> **TASK TO CARRY OUT**
Find every line containing the string "right" in the data below, and report how many there are, with no other words.
═════ TASK DATA ═════
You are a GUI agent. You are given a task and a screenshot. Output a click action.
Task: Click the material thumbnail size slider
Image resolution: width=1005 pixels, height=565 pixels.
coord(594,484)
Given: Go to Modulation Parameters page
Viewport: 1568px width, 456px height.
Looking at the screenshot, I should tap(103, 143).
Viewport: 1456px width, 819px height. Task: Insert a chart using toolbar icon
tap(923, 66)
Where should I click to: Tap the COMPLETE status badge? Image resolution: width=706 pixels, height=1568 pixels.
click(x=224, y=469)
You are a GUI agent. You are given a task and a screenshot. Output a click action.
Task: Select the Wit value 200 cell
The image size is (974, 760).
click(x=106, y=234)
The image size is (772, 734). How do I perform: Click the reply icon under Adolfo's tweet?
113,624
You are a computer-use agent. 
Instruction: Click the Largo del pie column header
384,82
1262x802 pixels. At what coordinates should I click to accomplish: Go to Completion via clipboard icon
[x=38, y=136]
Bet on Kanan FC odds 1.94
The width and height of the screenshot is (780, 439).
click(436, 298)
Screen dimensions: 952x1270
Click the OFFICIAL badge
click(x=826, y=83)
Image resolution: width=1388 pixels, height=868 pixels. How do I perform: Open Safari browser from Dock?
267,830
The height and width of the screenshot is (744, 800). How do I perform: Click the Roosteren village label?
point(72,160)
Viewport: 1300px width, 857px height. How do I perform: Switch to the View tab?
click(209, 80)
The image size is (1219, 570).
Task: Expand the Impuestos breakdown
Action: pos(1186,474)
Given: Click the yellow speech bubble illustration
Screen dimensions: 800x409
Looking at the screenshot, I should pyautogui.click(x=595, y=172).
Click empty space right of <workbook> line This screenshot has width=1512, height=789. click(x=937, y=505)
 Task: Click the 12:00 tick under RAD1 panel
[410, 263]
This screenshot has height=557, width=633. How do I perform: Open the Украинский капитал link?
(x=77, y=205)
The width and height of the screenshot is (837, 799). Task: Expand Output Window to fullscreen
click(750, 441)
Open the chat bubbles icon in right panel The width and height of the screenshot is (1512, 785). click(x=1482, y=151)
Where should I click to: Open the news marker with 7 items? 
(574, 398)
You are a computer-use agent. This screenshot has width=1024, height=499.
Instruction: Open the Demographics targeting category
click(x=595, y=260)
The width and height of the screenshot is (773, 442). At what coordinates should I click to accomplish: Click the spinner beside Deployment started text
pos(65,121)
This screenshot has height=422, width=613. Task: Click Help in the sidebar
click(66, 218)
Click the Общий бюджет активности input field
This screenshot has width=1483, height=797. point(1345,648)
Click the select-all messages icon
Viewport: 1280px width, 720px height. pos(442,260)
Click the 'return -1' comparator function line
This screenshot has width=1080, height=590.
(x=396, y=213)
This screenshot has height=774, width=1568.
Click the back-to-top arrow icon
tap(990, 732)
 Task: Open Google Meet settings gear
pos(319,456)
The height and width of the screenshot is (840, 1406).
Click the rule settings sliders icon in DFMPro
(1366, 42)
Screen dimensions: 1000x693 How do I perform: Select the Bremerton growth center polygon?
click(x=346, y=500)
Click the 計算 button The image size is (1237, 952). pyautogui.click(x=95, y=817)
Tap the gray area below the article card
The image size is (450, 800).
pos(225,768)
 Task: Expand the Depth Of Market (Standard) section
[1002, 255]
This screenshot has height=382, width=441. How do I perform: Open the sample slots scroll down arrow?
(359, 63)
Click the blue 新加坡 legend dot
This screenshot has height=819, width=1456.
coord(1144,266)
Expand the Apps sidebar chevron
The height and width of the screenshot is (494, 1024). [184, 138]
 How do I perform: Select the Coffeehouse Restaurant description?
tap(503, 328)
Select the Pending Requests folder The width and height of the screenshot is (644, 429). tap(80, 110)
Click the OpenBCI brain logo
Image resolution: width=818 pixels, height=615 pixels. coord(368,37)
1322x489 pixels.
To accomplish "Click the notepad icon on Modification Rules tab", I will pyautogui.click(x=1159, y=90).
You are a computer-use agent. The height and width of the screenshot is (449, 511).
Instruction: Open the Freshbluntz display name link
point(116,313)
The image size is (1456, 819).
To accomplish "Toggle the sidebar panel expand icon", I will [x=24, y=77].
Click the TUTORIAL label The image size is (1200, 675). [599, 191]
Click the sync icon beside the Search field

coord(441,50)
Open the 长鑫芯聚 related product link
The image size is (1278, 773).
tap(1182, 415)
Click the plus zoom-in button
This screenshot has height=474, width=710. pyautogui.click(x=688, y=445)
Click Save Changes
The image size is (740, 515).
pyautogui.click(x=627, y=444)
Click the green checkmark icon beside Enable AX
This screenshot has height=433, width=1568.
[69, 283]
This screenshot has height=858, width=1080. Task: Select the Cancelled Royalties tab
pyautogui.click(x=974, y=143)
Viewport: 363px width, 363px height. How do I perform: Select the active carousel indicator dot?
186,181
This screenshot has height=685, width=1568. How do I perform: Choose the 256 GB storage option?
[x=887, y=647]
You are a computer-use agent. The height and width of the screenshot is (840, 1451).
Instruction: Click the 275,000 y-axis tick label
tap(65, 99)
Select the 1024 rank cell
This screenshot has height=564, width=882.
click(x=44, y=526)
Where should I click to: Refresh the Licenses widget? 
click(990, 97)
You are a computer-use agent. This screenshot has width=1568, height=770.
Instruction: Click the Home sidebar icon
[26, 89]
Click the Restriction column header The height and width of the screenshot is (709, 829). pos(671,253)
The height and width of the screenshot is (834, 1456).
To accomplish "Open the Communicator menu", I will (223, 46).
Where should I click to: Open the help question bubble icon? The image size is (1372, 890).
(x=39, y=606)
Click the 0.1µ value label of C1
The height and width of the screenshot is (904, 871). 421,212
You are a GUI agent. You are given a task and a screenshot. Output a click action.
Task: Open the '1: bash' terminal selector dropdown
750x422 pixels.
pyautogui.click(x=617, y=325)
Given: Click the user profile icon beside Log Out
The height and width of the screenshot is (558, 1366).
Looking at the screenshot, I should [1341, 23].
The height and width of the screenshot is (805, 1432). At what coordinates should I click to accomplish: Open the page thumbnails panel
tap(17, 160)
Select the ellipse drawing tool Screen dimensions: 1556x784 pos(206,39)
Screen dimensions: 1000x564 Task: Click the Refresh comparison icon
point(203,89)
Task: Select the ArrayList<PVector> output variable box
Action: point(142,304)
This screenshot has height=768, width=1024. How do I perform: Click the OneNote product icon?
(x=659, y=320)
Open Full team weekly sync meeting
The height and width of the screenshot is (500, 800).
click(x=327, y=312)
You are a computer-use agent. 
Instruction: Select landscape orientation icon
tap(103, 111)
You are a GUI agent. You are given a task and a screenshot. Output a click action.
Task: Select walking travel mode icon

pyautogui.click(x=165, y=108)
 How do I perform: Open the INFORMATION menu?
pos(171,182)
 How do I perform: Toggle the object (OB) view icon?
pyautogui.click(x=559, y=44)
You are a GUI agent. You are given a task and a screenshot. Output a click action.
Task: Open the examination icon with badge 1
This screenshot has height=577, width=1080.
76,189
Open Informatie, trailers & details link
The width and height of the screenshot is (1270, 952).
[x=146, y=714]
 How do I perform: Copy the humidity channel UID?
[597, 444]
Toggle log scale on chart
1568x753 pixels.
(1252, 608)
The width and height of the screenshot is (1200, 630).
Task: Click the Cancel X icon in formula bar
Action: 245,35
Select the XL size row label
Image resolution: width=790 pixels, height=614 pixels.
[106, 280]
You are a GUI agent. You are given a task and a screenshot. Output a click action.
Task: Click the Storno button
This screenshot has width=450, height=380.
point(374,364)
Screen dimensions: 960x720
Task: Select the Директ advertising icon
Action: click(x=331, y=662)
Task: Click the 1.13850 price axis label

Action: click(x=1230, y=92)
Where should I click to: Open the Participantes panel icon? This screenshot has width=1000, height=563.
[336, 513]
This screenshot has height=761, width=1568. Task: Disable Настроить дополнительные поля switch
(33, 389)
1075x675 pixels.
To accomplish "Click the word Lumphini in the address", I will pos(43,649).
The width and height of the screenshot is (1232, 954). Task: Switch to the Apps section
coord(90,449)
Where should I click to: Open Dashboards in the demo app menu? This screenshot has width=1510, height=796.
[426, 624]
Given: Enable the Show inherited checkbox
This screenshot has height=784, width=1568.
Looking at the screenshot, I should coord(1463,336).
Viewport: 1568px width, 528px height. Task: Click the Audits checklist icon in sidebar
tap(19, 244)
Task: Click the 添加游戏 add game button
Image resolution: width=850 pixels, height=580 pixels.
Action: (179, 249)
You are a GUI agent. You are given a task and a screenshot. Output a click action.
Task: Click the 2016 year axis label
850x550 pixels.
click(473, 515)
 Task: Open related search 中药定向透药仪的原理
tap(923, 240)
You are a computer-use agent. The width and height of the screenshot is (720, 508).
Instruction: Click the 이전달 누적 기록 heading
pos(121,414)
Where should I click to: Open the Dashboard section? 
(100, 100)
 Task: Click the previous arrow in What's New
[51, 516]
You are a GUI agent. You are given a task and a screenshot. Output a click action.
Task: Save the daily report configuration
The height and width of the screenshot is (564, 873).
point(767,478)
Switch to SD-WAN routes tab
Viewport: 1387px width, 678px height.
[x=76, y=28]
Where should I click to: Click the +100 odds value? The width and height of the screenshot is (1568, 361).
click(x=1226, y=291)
═════
> **WRITTEN ANSWER**
2